While mosquitoes are most often thought of as a nuisance, they are actually among the world’s deadliest creatures. Mosquitoes contribute to about one million human deaths per year because they carry and transmit a variety of pathogens causing diseases including malaria, dengue, West Nile, yellow fever and Zika. The geographic distribution of these diseases varies by the regions inhabited by their mosquito vectors. For example, the parasites that cause malaria are transmitted by the Anopheles mosquito, which lives in tropic and subtropic regions. Therefore, malaria is prevalent in tropical areas of the world and rare-to-nonexistent in temperate, continental, and polar climates.

The discovery of mosquitoes as a vector for disease is a fascinating chapter in medical history. While lymphatic filariasis may have been the first infectious disease linked to mosquitoes (in 1877) due to the ability to easily visualize the parasites, the story of yellow fever virus is one of tragedy.

In 1881, Cuban physician Dr. Carlos Finlay hypothesized that yellow fever virus was spread by an intermediary host and proposed mosquitoes as the culprit. First, Finlay had observed a peculiar pattern of spread of yellow fever among individuals without direct contact with each other even while sparing spread among some with considerable exposure. Finlay also noticed that yellow fever epidemics correlated with weather patterns associated with mosquito activity. For his contribution, Dr. Finlay was dubbed “The Mosquito Man” and a quack by the medical community at the time.

While mosquitoes are most often thought of as a nuisance, they are actually among the world’s deadliest creatures.

In 1900, U.S. Army Major and physician Walter Reed was tasked with leading the Havana Yellow Fever commission to study transmission of yellow fever in Cuba. His team included Army surgeon Jesse Lazear, who had followed Finlay’s work on mosquitoes.
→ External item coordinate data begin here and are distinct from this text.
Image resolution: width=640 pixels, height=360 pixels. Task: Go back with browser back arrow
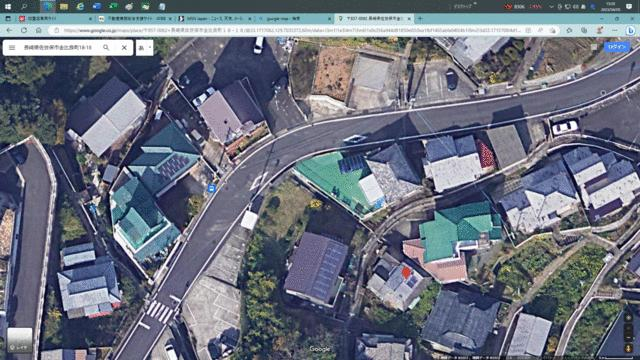click(x=9, y=30)
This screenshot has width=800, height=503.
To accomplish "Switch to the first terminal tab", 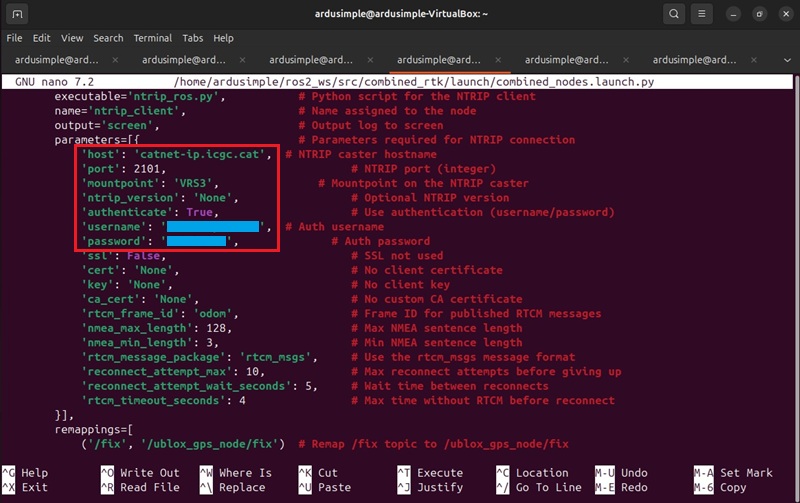I will point(55,59).
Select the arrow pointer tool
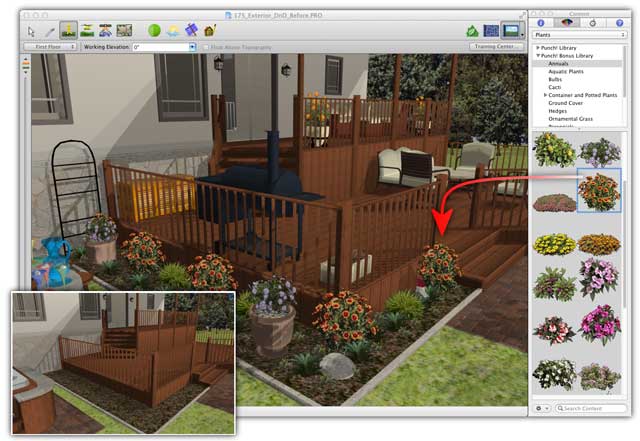 pyautogui.click(x=30, y=30)

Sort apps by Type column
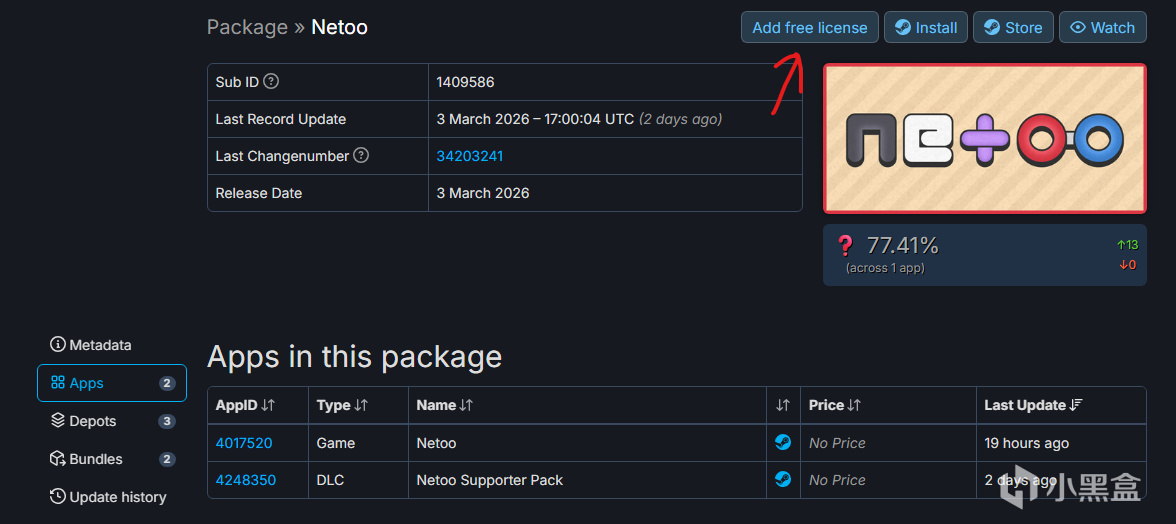342,405
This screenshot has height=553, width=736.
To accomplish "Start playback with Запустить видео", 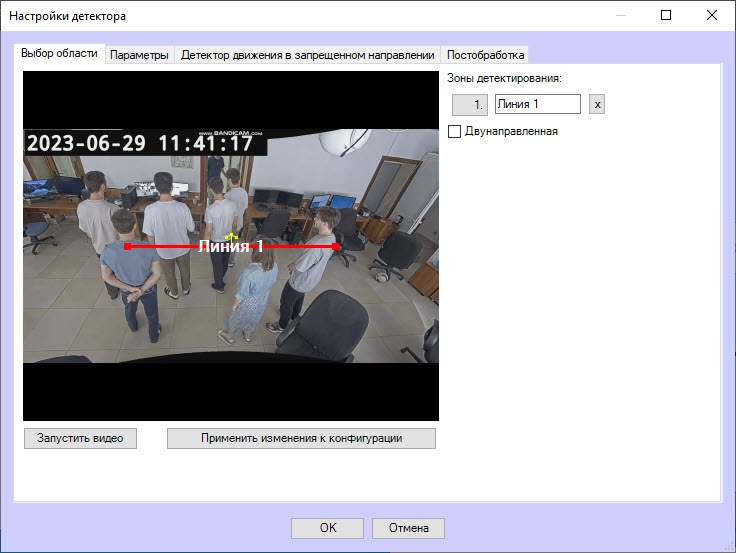I will tap(80, 438).
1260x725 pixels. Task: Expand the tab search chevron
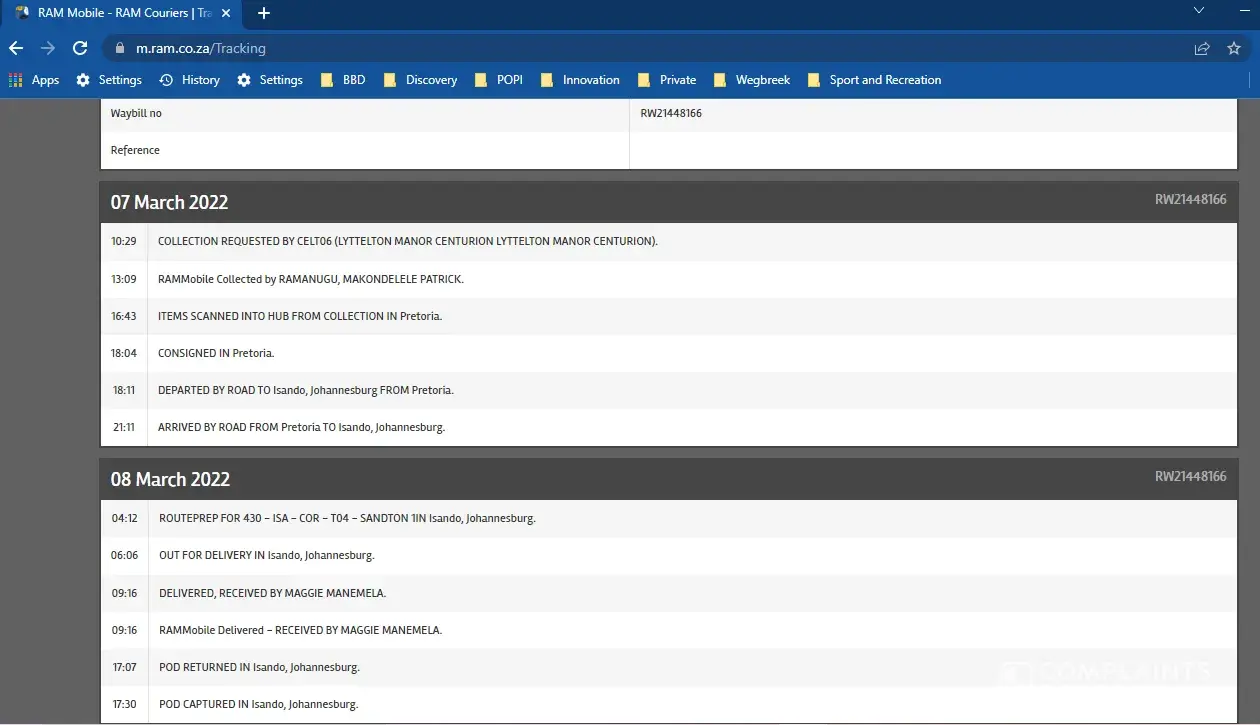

In order to prove that mosquitoes transmitted the disease, Lazear brought lab-bred mosquitoes to hospital wards full of yellow fever patients. Holding jars of mosquitoes upside down on the skin of patients, the mosquitoes had full reign to take a blood meal. Lazear then let those same mosquitoes bite healthy soldiers, himself included. When the soldiers started showing signs of yellow fever, it was clear that mosquitoes could transmit the disease. Lazear’s self-experiment also proved deadly when he himself died of yellow fever during his experiment at the age of thirty-four.
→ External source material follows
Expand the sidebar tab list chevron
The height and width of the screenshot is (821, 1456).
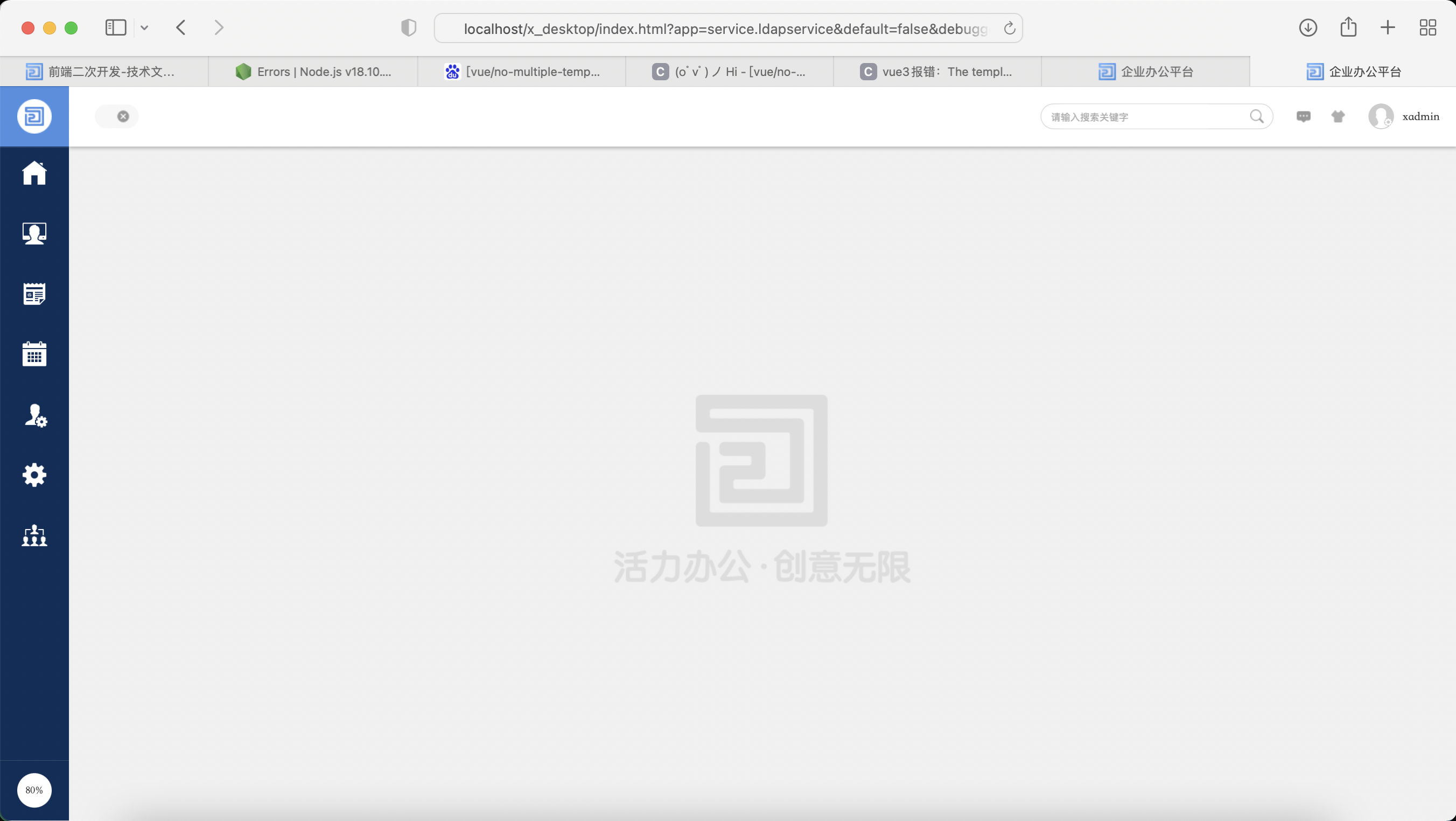coord(145,27)
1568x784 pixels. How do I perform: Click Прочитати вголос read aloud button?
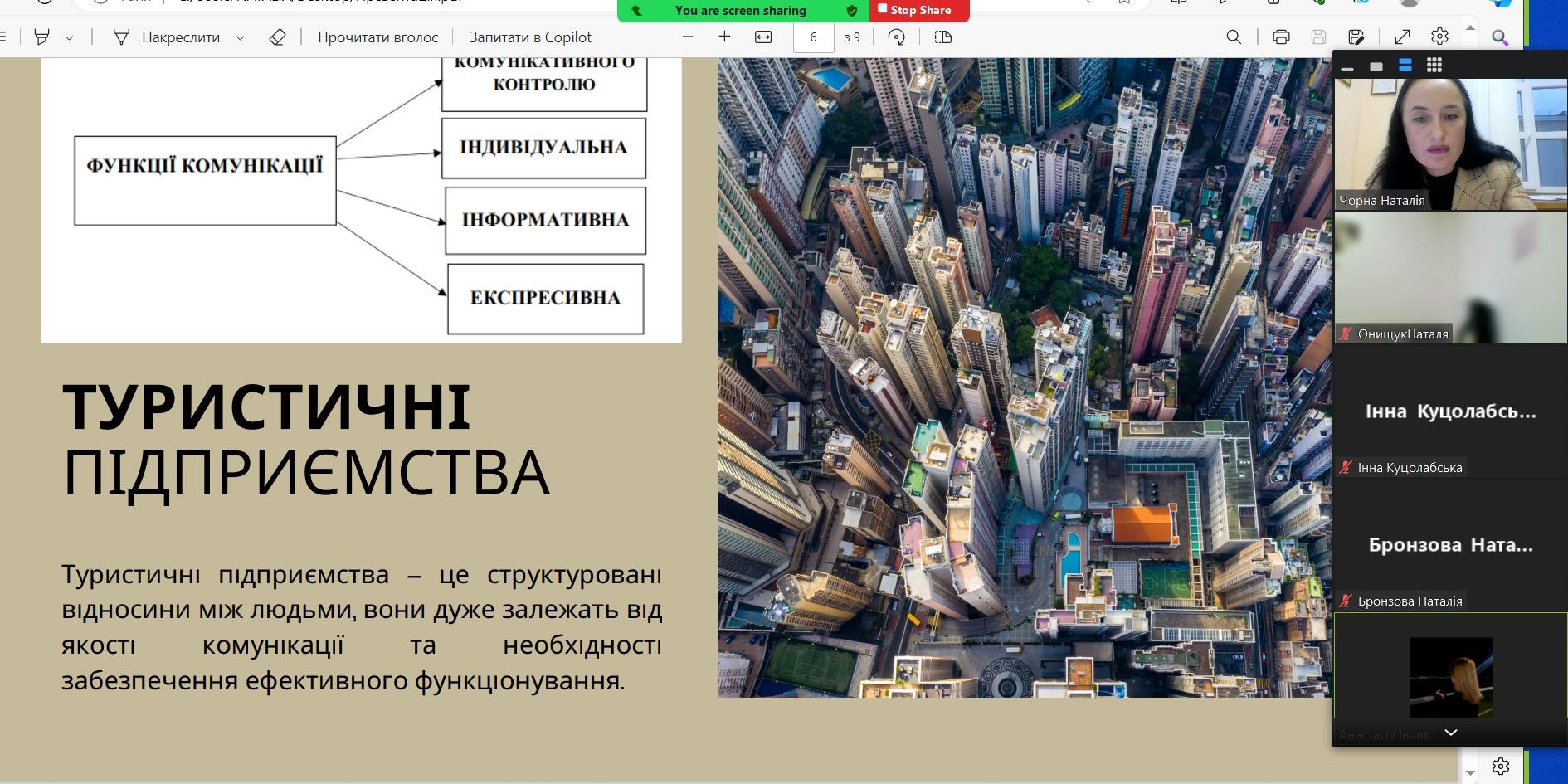pos(377,37)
Understanding transmission of communicable diseases is a central facet of public health to inform prevention strategies. For their work in Cuba, the Havana Yellow Fever Commission contributed to the start of mosquito eradication efforts in Central America that not only reduced incidence of yellow fever (and other mosquito-borne diseases) but is also proposed to have been critical to finishing the Panama Canal.

Vector/mosquito control is a central prevention strategy for all mosquito-borne diseases. Strategies range from regional interventions such as introduction of disease-resistant mosquitoes and large-scale chemical spraying, to individual methods such as use of screens and netting, insecticide repellents, and staying indoors during peak feeding times.

Additionally, several vaccines and prophylactic medications directed against mosquito-borne diseases are available and are required or recommended for travelers to certain endemic areas.